> [Исходные строки]:
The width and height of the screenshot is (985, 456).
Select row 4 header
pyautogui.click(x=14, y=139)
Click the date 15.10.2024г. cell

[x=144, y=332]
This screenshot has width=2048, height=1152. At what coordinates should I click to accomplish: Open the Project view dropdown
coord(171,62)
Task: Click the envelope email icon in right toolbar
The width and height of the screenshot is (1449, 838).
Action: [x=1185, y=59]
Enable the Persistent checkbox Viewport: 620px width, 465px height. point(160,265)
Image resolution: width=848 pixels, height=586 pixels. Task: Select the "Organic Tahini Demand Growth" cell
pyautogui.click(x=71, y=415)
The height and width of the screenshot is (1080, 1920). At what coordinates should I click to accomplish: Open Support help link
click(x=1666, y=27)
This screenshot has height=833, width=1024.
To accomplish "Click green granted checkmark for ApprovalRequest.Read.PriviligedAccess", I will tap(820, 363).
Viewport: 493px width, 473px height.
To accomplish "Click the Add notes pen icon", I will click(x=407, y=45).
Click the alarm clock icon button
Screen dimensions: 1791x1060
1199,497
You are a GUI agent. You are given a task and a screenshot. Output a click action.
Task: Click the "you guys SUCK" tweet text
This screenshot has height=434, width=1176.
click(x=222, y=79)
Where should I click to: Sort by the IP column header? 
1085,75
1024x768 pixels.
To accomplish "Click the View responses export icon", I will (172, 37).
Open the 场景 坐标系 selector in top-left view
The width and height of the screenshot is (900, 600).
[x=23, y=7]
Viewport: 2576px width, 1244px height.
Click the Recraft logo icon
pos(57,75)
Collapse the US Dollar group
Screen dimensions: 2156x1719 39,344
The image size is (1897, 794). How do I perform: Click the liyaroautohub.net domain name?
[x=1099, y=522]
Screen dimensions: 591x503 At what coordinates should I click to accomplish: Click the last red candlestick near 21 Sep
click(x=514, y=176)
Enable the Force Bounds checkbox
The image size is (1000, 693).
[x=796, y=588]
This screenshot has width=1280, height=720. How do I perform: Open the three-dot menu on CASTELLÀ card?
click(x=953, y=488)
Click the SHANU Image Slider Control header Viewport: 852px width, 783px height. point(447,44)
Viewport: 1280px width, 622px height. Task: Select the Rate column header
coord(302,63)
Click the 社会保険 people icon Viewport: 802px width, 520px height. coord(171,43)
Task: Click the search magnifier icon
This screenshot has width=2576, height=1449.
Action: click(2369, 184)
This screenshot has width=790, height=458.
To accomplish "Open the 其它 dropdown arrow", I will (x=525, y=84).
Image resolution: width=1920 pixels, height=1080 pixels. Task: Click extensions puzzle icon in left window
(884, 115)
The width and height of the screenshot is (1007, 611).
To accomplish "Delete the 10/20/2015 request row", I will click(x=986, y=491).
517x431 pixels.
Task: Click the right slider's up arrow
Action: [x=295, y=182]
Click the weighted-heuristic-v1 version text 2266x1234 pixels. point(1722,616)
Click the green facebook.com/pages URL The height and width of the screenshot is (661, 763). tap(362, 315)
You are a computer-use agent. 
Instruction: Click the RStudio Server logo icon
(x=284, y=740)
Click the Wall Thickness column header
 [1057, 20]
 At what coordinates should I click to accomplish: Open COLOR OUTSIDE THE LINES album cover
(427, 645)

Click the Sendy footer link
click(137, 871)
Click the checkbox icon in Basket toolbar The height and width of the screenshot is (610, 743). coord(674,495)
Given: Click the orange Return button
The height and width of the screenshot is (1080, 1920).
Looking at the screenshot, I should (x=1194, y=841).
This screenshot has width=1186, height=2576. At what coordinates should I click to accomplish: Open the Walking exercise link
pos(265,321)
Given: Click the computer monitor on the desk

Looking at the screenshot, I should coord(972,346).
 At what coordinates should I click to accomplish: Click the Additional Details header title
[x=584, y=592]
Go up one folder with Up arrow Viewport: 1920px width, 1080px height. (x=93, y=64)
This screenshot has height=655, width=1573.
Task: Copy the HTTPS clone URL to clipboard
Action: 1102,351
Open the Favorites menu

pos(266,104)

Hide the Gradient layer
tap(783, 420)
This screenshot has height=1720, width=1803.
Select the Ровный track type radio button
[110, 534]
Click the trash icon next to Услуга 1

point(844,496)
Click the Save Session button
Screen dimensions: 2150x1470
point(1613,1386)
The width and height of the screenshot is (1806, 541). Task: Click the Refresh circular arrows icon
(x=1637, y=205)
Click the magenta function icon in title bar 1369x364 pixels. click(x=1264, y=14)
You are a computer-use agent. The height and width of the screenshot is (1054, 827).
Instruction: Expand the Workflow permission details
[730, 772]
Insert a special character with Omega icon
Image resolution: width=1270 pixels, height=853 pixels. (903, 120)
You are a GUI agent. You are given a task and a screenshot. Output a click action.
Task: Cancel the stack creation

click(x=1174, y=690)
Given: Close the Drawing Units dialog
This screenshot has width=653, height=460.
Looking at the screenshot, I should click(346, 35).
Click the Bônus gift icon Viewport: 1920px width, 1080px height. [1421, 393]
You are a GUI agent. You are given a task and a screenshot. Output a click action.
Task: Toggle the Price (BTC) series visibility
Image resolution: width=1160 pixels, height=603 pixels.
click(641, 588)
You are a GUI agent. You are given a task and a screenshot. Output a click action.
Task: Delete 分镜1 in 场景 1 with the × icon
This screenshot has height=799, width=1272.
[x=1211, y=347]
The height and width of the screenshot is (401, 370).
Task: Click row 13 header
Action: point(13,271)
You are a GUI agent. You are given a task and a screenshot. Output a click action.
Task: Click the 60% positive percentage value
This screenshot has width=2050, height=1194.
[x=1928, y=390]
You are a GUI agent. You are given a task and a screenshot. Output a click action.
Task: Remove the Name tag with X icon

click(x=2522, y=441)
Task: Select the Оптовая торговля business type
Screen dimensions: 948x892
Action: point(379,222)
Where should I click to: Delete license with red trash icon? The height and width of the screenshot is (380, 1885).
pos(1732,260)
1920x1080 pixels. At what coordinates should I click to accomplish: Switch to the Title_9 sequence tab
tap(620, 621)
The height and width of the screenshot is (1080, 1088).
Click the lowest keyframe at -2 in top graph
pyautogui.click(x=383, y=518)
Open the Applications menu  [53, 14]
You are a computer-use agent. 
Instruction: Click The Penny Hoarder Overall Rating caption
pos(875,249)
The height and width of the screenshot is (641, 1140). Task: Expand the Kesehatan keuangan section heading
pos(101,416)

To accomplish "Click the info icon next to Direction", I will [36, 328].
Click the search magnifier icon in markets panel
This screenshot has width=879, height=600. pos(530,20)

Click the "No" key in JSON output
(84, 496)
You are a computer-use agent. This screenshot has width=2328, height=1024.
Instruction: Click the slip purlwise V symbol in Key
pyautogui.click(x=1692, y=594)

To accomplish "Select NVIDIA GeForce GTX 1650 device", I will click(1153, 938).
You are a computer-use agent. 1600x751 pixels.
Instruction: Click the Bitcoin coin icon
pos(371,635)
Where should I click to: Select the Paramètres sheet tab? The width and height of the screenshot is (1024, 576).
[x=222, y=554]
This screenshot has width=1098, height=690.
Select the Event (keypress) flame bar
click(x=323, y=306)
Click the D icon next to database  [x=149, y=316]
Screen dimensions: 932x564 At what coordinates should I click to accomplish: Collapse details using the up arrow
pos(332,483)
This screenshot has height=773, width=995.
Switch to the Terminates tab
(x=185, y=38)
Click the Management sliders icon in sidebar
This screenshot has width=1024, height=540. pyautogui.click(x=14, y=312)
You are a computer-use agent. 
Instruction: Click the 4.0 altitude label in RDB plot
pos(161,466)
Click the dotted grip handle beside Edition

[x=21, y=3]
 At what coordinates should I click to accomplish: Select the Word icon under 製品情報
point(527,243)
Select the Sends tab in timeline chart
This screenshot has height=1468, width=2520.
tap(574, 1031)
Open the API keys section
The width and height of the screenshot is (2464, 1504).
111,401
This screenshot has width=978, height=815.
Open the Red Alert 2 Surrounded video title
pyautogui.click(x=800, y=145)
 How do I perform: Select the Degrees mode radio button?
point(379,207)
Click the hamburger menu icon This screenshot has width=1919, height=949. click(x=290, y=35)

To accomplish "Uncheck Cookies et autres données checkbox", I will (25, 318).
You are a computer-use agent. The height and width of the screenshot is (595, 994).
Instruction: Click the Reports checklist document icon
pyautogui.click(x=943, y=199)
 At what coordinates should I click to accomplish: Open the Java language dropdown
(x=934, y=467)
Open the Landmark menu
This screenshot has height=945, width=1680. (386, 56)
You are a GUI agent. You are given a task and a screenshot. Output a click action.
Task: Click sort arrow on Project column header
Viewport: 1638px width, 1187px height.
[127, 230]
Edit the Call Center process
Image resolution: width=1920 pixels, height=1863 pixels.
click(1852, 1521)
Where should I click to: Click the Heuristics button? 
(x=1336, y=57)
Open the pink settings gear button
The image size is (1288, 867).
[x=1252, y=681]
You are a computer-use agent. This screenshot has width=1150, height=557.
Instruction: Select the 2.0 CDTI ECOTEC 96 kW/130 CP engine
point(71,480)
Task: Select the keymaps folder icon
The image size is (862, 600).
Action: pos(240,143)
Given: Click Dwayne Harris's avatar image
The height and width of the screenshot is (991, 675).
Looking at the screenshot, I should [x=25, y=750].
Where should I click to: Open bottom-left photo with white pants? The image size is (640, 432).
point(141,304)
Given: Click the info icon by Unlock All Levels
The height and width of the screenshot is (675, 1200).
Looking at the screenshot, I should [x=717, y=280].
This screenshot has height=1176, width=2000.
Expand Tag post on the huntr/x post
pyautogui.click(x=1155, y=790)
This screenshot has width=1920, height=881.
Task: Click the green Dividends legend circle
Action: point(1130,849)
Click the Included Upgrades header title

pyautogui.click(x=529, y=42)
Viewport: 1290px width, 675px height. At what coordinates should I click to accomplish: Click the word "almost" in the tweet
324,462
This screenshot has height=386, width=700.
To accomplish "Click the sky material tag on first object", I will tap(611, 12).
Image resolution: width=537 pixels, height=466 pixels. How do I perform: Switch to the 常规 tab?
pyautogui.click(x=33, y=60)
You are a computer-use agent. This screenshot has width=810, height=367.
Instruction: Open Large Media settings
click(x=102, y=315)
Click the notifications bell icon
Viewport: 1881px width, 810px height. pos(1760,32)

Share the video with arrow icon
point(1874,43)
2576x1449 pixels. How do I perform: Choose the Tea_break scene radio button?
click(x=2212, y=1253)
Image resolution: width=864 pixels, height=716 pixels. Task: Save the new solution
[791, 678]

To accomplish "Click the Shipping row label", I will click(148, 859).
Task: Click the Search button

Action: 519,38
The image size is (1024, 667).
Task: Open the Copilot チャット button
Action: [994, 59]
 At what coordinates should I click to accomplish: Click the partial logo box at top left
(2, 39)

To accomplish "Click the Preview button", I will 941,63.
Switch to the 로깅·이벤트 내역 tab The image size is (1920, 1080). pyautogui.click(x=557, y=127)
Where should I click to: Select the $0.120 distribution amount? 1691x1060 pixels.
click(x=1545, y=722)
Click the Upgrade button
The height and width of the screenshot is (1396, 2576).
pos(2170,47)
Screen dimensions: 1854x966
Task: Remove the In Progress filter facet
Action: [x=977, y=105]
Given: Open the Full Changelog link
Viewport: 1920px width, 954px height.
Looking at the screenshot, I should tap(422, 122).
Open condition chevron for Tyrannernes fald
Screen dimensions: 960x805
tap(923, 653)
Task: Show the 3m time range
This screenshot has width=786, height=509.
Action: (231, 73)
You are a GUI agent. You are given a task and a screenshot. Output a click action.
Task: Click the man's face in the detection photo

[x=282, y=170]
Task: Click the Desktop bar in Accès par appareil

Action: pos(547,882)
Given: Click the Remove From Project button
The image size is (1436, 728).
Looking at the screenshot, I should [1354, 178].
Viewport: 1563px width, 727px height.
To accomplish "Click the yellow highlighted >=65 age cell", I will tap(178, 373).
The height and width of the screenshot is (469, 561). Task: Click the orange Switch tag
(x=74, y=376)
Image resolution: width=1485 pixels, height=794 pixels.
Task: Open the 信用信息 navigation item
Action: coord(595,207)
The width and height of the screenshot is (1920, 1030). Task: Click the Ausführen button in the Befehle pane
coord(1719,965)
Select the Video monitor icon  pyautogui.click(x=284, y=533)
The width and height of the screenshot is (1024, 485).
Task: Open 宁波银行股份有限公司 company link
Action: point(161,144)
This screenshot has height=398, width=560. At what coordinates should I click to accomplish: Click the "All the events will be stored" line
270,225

> [Цель упражнения]: Пожалуйста, приведите заново строки, начиная со строки с «At what coordinates should I click to accomplish: Open COLOR» и заканчивая строкой с «Looking at the screenshot, I should (x=1194, y=841).». Замените в них «Return» на «Cancel», больше ничего не меняя.

> [Решение задачи]:
 At what coordinates should I click to accomplish: Open COLOR OUTSIDE THE LINES album cover
(427, 645)

Click the Sendy footer link
click(137, 871)
Click the checkbox icon in Basket toolbar The height and width of the screenshot is (610, 743). coord(674,495)
Given: Click the orange Cancel button
The height and width of the screenshot is (1080, 1920).
Looking at the screenshot, I should (x=1194, y=841).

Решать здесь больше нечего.